Wednesday, May 5, 2010
American Wife by Curtis Sittenfeld
This book intrigued me -- I know it's a fictionalized account of Laura Bush's life, but I've always liked her. (The fact that she is also a librarian and voracious reader like myself might have something to do with this.) I know next to nothing about the Bushes, though I've been a resident of both Texas and Florida, two states with strong connections to the Bush family. However, the primary setting of the book is relocated to Wisconsin; coincidentally, I've spent a lot of time there too -- my husband spent four years in graduate school in Milwaukee before we were married, so I have fond memories of it. Plus I was raised in the Midwest; though I don't miss the horrific winters, it's beautiful and I do love the change of seasons. I don't know if Ms. Sittenfeld is a Midwesterner at heart, but she really captured the essence of the region in this paragraph:
. . . to think of Wisconsin specifically or the Midwest as a whole as anything other than beautiful is to ignore the extraordinary power of the land. The lushness of the grass and trees in August, the roll of the hills (far less of the Midwest is flat than outsiders seem to imagine), that rich smell of soil, the evening sunlight over a field of wheat, or the crickets chirping at dusk on a residential street: All of it, it has always made me feel at peace. There is room to breathe, there is a realness of place. The season are extreme, but they pass and return, pass and return, and the world seems far steadier than it does from the vantage point of a coastal city.

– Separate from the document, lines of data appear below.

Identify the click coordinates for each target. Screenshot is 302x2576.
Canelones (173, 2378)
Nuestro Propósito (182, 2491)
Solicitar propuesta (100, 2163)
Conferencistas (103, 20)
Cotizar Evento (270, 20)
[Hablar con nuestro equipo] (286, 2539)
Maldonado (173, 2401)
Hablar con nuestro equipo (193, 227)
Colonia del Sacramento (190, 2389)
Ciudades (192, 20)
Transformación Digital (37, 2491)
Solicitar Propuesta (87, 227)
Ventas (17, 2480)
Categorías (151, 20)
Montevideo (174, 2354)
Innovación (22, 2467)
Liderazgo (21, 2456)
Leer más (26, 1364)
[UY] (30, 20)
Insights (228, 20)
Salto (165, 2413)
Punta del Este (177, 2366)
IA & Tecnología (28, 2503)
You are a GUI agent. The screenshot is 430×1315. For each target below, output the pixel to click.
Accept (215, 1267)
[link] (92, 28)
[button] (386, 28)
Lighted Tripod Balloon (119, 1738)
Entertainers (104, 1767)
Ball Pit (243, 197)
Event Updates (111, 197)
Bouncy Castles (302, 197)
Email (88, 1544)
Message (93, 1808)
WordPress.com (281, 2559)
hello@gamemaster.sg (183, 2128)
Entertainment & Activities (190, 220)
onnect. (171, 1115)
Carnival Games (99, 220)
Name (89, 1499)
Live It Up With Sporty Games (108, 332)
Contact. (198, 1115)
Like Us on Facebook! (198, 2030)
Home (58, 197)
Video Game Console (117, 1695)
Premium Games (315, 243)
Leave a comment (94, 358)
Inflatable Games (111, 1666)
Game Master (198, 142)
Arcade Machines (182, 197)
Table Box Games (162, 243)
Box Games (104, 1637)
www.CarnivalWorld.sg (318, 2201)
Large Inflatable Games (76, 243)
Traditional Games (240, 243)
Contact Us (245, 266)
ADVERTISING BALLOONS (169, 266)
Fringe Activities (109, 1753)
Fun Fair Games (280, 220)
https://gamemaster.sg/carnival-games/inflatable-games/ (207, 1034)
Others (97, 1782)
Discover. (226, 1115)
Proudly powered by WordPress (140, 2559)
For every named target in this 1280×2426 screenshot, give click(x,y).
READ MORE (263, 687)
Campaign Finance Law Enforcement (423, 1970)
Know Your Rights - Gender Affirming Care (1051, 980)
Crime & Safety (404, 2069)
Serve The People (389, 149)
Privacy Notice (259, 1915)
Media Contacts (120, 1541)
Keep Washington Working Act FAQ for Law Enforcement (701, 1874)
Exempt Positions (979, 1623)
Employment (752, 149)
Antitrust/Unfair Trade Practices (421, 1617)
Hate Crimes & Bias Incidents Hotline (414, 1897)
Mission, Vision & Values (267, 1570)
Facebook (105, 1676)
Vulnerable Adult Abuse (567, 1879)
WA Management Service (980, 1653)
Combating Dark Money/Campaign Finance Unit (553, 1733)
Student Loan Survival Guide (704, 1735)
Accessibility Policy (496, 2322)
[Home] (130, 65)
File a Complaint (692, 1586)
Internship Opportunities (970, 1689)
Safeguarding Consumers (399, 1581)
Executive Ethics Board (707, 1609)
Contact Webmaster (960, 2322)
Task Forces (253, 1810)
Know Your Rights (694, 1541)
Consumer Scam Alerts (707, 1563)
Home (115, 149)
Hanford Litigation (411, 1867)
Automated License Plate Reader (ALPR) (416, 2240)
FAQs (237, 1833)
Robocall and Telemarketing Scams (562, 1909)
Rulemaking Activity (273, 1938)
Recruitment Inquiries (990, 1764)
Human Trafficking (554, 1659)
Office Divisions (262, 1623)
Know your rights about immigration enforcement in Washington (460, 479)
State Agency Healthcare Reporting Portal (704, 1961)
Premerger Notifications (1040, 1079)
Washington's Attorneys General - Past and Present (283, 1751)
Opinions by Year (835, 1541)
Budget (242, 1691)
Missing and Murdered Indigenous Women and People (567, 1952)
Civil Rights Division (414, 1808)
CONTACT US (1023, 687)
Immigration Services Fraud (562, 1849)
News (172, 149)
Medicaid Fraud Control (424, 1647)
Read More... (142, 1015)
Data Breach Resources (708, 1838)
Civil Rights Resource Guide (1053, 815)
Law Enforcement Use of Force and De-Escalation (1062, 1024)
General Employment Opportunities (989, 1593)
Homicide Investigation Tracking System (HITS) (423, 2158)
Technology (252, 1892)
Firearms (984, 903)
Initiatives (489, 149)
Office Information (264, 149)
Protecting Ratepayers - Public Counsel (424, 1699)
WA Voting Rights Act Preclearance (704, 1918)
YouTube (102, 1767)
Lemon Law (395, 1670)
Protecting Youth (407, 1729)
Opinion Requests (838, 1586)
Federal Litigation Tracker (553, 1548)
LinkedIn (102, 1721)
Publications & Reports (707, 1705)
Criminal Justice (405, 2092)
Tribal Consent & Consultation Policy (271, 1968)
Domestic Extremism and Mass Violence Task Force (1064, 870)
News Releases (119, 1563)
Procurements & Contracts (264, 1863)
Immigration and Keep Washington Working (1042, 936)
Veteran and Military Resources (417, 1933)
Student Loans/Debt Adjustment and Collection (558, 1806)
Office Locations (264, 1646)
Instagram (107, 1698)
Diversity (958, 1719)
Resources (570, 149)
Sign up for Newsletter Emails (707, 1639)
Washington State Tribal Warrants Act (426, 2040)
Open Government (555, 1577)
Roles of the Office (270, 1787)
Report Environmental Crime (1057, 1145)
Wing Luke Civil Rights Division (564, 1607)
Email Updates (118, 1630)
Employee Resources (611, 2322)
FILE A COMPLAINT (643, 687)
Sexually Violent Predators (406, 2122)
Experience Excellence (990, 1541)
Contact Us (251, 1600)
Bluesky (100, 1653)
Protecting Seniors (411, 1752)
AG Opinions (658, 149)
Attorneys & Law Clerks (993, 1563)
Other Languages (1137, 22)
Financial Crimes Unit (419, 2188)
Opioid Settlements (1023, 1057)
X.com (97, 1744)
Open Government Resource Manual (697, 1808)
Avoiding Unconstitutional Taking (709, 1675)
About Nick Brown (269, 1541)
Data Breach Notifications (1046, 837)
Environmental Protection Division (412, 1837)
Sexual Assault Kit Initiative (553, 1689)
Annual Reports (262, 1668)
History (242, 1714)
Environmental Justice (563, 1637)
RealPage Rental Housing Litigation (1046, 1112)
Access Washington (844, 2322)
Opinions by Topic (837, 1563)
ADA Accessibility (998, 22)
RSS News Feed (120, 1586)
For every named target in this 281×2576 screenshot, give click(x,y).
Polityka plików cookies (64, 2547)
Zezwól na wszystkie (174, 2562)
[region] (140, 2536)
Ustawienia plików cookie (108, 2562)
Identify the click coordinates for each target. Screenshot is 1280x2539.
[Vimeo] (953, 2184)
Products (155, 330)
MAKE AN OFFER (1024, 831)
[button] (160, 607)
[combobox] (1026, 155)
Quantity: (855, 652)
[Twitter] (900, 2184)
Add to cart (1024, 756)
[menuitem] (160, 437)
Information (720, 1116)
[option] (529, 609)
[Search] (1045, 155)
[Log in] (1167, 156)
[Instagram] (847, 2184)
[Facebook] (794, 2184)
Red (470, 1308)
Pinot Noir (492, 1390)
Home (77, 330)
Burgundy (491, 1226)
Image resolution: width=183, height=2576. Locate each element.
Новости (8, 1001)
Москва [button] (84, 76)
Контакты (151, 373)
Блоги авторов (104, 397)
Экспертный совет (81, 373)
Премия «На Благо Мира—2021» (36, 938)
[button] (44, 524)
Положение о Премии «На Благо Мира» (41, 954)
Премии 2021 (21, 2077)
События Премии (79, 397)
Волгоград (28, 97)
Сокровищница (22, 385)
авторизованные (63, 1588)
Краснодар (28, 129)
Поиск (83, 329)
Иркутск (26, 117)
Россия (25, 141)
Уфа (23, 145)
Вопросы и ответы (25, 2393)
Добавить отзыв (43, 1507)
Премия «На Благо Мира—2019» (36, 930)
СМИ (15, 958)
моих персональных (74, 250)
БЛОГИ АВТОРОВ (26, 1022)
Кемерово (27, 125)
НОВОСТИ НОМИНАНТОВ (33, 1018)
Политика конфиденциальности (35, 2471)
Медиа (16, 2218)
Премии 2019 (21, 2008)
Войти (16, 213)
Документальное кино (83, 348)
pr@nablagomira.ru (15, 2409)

American Wife has a great premise -- marriage to an up-and-coming politician, despite a vast difference in political views. Basically, our heroine Alice is a closet Democrat who falls in love with a spoiled, wild rich boy who's indulged by his family. The book is divided into sections named for addresses, all places where Alice lived at pivotal moments in her life: her childhood home, her apartment after college, addresses after marriage, and finally, (no surprise) The White House. It pretty much skips the section when she's First Lady of Wisconsin, but it's referred to in the final section.
One of the things I really liked is the great insights -- first of all, what would it be like to marry into an enormous country-club type family? It's completely foreign to me. Also I found the final section of the book, in which Alice is now the First Lady, absolutely fascinating. Of course I have no way of knowing how accurate the portrayal is, but I've always been horrified at the thought of being famous. The book details how choreographed the First Lady's life must be, how awful it would be to live under that media spotlight, of having your whole life analyzed and criticized, and the lies and the gossip and the rumors. No thanks.
I still admire Laura Bush, and this book has given me a lot to think about. I'm sure we're going to have a great discussion. I'd recommend it for book groups or for anyone who enjoys contemporary fiction about relationships or politics.